**Your goal**
Return every record exactly as written.

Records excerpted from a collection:
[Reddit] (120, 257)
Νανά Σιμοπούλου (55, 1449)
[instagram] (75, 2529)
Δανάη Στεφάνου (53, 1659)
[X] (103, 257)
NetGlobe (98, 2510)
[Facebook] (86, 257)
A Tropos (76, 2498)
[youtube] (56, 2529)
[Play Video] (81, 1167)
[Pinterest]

**Output**
[Reddit] (120, 257)
Νανά Σιμοπούλου (55, 1449)
[instagram] (75, 2529)
Δανάη Στεφάνου (53, 1659)
[X] (103, 257)
NetGlobe (98, 2510)
[Facebook] (86, 257)
A Tropos (76, 2498)
[youtube] (56, 2529)
[Play Video] (81, 1167)
[Pinterest]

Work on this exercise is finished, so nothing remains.